--- start of Exercise material ---

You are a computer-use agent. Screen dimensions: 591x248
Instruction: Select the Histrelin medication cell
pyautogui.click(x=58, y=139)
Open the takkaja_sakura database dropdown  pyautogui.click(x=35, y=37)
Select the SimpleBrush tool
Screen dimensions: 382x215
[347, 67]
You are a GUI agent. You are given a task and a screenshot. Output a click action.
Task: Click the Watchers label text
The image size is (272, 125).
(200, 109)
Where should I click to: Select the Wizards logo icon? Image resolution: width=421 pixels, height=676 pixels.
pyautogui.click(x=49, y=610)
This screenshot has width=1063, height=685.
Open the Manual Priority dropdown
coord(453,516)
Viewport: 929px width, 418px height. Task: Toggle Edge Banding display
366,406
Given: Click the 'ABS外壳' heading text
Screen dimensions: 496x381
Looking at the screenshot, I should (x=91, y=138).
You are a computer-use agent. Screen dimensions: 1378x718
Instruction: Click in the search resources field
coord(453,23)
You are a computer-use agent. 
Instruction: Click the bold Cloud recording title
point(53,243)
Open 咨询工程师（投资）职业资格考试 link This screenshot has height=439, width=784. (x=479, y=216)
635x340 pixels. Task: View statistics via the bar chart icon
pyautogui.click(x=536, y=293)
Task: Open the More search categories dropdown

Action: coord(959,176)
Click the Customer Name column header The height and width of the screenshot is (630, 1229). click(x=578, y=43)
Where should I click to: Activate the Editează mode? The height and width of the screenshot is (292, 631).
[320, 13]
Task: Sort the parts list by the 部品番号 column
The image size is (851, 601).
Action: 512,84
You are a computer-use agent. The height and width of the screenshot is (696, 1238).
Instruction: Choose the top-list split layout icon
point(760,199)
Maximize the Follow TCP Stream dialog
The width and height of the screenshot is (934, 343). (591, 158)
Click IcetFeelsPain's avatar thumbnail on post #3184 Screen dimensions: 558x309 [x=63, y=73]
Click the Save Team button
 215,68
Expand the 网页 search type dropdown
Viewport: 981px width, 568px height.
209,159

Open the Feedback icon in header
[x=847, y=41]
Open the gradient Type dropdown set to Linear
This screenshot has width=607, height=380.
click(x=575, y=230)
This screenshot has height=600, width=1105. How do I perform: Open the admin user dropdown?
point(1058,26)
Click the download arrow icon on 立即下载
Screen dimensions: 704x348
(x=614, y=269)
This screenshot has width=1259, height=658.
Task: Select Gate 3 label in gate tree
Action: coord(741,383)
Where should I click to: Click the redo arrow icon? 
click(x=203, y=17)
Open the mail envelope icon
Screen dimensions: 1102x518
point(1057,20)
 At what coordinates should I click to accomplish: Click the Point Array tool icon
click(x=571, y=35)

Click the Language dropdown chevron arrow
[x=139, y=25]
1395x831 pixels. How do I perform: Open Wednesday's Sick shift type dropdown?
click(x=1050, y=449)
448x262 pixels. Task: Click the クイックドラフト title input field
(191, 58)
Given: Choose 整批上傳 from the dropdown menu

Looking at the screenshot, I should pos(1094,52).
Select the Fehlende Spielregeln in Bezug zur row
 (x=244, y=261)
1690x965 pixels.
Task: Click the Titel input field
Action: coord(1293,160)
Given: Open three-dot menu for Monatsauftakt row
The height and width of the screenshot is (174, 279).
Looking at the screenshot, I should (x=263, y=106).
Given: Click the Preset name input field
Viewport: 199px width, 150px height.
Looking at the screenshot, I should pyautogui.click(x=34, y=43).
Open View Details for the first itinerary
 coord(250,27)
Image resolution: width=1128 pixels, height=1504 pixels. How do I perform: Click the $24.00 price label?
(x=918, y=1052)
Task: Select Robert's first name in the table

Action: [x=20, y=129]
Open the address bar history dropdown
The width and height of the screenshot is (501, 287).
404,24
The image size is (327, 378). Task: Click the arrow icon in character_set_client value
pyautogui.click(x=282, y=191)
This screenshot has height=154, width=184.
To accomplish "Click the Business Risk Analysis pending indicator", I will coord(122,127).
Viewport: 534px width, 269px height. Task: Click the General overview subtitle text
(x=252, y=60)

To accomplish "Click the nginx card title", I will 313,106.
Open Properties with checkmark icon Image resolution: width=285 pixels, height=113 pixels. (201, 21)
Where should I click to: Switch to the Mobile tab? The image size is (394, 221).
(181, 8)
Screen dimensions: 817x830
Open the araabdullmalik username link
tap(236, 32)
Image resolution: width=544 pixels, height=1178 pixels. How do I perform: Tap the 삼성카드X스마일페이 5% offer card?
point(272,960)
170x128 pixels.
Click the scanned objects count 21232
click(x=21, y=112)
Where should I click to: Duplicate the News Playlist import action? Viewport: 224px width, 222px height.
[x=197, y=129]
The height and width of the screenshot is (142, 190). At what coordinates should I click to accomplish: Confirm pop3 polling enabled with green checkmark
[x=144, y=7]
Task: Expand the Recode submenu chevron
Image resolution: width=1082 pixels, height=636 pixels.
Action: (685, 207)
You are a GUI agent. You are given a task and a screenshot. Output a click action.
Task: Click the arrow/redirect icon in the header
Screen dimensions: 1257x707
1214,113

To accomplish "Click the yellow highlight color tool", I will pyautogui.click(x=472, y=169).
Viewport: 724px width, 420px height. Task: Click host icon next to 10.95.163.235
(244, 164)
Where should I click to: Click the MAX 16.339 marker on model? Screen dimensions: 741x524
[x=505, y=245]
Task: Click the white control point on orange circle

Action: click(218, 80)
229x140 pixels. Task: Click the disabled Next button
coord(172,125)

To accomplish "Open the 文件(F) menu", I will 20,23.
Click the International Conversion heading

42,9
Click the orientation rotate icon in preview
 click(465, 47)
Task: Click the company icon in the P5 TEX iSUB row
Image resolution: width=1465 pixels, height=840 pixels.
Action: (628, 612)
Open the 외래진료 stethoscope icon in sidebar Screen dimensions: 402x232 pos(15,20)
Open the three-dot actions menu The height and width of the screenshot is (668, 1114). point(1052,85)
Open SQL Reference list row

--- end of Exercise material ---

*Directions for this task*: Convert every line of the rows above into a Markdown table with two columns, No. and Entry. Number each line in order and omit blank lines.

*Final answer*:
| No. | Entry |
|---|---|
| 1 | You are a computer-use agent. Screen dimensions: 591x248 |
| 2 | Instruction: Select the Histrelin medication cell |
| 3 | pyautogui.click(x=58, y=139) |
| 4 | Open the takkaja_sakura database dropdown  pyautogui.click(x=35, y=37) |
| 5 | Select the SimpleBrush tool |
| 6 | Screen dimensions: 382x215 |
| 7 | [347, 67] |
| 8 | You are a GUI agent. You are given a task and a screenshot. Output a click action. |
| 9 | Task: Click the Watchers label text |
| 10 | The image size is (272, 125). |
| 11 | (200, 109) |
| 12 | Where should I click to: Select the Wizards logo icon? Image resolution: width=421 pixels, height=676 pixels. |
| 13 | pyautogui.click(x=49, y=610) |
| 14 | This screenshot has width=1063, height=685. |
| 15 | Open the Manual Priority dropdown |
| 16 | coord(453,516) |
| 17 | Viewport: 929px width, 418px height. Task: Toggle Edge Banding display |
| 18 | 366,406 |
| 19 | Given: Click the 'ABS外壳' heading text |
| 20 | Screen dimensions: 496x381 |
| 21 | Looking at the screenshot, I should (x=91, y=138). |
| 22 | You are a computer-use agent. Screen dimensions: 1378x718 |
| 23 | Instruction: Click in the search resources field |
| 24 | coord(453,23) |
| 25 | You are a computer-use agent.  |
| 26 | Instruction: Click the bold Cloud recording title |
| 27 | point(53,243) |
| 28 | Open 咨询工程师（投资）职业资格考试 link This screenshot has height=439, width=784. (x=479, y=216) |
| 29 | 635x340 pixels. Task: View statistics via the bar chart icon |
| 30 | pyautogui.click(x=536, y=293) |
| 31 | Task: Open the More search categories dropdown |
| 32 | Action: coord(959,176) |
| 33 | Click the Customer Name column header The height and width of the screenshot is (630, 1229). click(x=578, y=43) |
| 34 | Where should I click to: Activate the Editează mode? The height and width of the screenshot is (292, 631). |
| 35 | [320, 13] |
| 36 | Task: Sort the parts list by the 部品番号 column |
| 37 | The image size is (851, 601). |
| 38 | Action: 512,84 |
| 39 | You are a computer-use agent. The height and width of the screenshot is (696, 1238). |
| 40 | Instruction: Choose the top-list split layout icon |
| 41 | point(760,199) |
| 42 | Maximize the Follow TCP Stream dialog |
| 43 | The width and height of the screenshot is (934, 343). (591, 158) |
| 44 | Click IcetFeelsPain's avatar thumbnail on post #3184 Screen dimensions: 558x309 [x=63, y=73] |
| 45 | Click the Save Team button |
| 46 |  215,68 |
| 47 | Expand the 网页 search type dropdown |
| 48 | Viewport: 981px width, 568px height. |
| 49 | 209,159 |
| 50 | Open the Feedback icon in header |
| 51 | [x=847, y=41] |
| 52 | Open the gradient Type dropdown set to Linear |
| 53 | This screenshot has width=607, height=380. |
| 54 | click(x=575, y=230) |
| 55 | This screenshot has height=600, width=1105. How do I perform: Open the admin user dropdown? |
| 56 | point(1058,26) |
| 57 | Click the download arrow icon on 立即下载 |
| 58 | Screen dimensions: 704x348 |
| 59 | (x=614, y=269) |
| 60 | This screenshot has width=1259, height=658. |
| 61 | Task: Select Gate 3 label in gate tree |
| 62 | Action: coord(741,383) |
| 63 | Where should I click to: Click the redo arrow icon?  |
| 64 | click(x=203, y=17) |
| 65 | Open the mail envelope icon |
| 66 | Screen dimensions: 1102x518 |
| 67 | point(1057,20) |
| 68 |  At what coordinates should I click to accomplish: Click the Point Array tool icon |
| 69 | click(x=571, y=35) |
| 70 | Click the Language dropdown chevron arrow |
| 71 | [x=139, y=25] |
| 72 | 1395x831 pixels. How do I perform: Open Wednesday's Sick shift type dropdown? |
| 73 | click(x=1050, y=449) |
| 74 | 448x262 pixels. Task: Click the クイックドラフト title input field |
| 75 | (191, 58) |
| 76 | Given: Choose 整批上傳 from the dropdown menu |
| 77 | Looking at the screenshot, I should pos(1094,52). |
| 78 | Select the Fehlende Spielregeln in Bezug zur row |
| 79 |  (x=244, y=261) |
| 80 | 1690x965 pixels. |
| 81 | Task: Click the Titel input field |
| 82 | Action: coord(1293,160) |
| 83 | Given: Open three-dot menu for Monatsauftakt row |
| 84 | The height and width of the screenshot is (174, 279). |
| 85 | Looking at the screenshot, I should (x=263, y=106). |
| 86 | Given: Click the Preset name input field |
| 87 | Viewport: 199px width, 150px height. |
| 88 | Looking at the screenshot, I should pyautogui.click(x=34, y=43). |
| 89 | Open View Details for the first itinerary |
| 90 |  coord(250,27) |
| 91 | Image resolution: width=1128 pixels, height=1504 pixels. How do I perform: Click the $24.00 price label? |
| 92 | (x=918, y=1052) |
| 93 | Task: Select Robert's first name in the table |
| 94 | Action: [x=20, y=129] |
| 95 | Open the address bar history dropdown |
| 96 | The width and height of the screenshot is (501, 287). |
| 97 | 404,24 |
| 98 | The image size is (327, 378). Task: Click the arrow icon in character_set_client value |
| 99 | pyautogui.click(x=282, y=191) |
| 100 | This screenshot has height=154, width=184. |
| 101 | To accomplish "Click the Business Risk Analysis pending indicator", I will coord(122,127). |
| 102 | Viewport: 534px width, 269px height. Task: Click the General overview subtitle text |
| 103 | (x=252, y=60) |
| 104 | To accomplish "Click the nginx card title", I will 313,106. |
| 105 | Open Properties with checkmark icon Image resolution: width=285 pixels, height=113 pixels. (201, 21) |
| 106 | Where should I click to: Switch to the Mobile tab? The image size is (394, 221). |
| 107 | (181, 8) |
| 108 | Screen dimensions: 817x830 |
| 109 | Open the araabdullmalik username link |
| 110 | tap(236, 32) |
| 111 | Image resolution: width=544 pixels, height=1178 pixels. How do I perform: Tap the 삼성카드X스마일페이 5% offer card? |
| 112 | point(272,960) |
| 113 | 170x128 pixels. |
| 114 | Click the scanned objects count 21232 |
| 115 | click(x=21, y=112) |
| 116 | Where should I click to: Duplicate the News Playlist import action? Viewport: 224px width, 222px height. |
| 117 | [x=197, y=129] |
| 118 | The height and width of the screenshot is (142, 190). At what coordinates should I click to accomplish: Confirm pop3 polling enabled with green checkmark |
| 119 | [x=144, y=7] |
| 120 | Task: Expand the Recode submenu chevron |
| 121 | Image resolution: width=1082 pixels, height=636 pixels. |
| 122 | Action: (685, 207) |
| 123 | You are a GUI agent. You are given a task and a screenshot. Output a click action. |
| 124 | Task: Click the arrow/redirect icon in the header |
| 125 | Screen dimensions: 1257x707 |
| 126 | 1214,113 |
| 127 | To accomplish "Click the yellow highlight color tool", I will pyautogui.click(x=472, y=169). |
| 128 | Viewport: 724px width, 420px height. Task: Click host icon next to 10.95.163.235 |
| 129 | (244, 164) |
| 130 | Where should I click to: Click the MAX 16.339 marker on model? Screen dimensions: 741x524 |
| 131 | [x=505, y=245] |
| 132 | Task: Click the white control point on orange circle |
| 133 | Action: click(218, 80) |
| 134 | 229x140 pixels. Task: Click the disabled Next button |
| 135 | coord(172,125) |
| 136 | To accomplish "Open the 文件(F) menu", I will 20,23. |
| 137 | Click the International Conversion heading |
| 138 | 42,9 |
| 139 | Click the orientation rotate icon in preview |
| 140 |  click(465, 47) |
| 141 | Task: Click the company icon in the P5 TEX iSUB row |
| 142 | Image resolution: width=1465 pixels, height=840 pixels. |
| 143 | Action: (628, 612) |
| 144 | Open the 외래진료 stethoscope icon in sidebar Screen dimensions: 402x232 pos(15,20) |
| 145 | Open the three-dot actions menu The height and width of the screenshot is (668, 1114). point(1052,85) |
| 146 | Open SQL Reference list row |